(Beginning of PROVIDED INFORMATION)
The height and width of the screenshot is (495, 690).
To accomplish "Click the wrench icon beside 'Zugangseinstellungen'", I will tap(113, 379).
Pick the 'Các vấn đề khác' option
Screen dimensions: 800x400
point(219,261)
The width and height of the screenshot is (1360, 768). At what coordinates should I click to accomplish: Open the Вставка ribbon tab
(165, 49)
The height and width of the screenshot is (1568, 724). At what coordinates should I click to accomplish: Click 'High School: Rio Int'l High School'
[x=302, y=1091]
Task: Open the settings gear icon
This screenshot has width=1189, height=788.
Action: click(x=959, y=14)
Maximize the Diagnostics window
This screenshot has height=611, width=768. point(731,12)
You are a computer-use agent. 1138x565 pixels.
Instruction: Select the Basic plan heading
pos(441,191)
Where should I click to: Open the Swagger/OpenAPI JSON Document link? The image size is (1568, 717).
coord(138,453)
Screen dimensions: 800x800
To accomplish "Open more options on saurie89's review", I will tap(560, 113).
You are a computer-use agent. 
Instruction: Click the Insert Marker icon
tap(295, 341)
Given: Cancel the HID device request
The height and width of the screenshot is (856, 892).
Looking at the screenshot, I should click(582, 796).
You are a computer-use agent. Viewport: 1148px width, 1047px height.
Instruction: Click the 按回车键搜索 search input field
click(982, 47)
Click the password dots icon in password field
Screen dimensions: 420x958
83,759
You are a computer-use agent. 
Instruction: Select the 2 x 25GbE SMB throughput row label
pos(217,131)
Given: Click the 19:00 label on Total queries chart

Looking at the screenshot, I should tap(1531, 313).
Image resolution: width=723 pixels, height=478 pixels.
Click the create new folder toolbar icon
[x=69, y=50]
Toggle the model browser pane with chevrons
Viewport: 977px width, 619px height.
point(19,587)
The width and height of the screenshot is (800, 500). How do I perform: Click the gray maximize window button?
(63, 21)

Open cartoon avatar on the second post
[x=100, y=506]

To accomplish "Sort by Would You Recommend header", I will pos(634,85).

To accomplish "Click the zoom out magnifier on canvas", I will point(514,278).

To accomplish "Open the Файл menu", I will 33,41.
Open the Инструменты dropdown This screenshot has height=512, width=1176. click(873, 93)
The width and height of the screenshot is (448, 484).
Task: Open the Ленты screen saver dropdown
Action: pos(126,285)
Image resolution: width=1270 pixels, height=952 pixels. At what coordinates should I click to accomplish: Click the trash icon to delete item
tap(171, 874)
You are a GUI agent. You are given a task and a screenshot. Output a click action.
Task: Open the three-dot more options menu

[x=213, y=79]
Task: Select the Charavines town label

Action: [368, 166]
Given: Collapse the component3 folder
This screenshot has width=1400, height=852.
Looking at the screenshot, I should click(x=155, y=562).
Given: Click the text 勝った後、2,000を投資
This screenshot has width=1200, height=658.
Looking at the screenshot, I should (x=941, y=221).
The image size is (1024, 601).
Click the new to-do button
(End of PROVIDED INFORMATION)
> [TASK BRIEF] Lines containing the word "computer" are to be pulled from the records and copied.

> [WRITTEN SOLUTION]
You are a computer-use agent. 1138x565 pixels.
You are a computer-use agent. 
You are a computer-use agent. Viewport: 1148px width, 1047px height.
You are a computer-use agent. 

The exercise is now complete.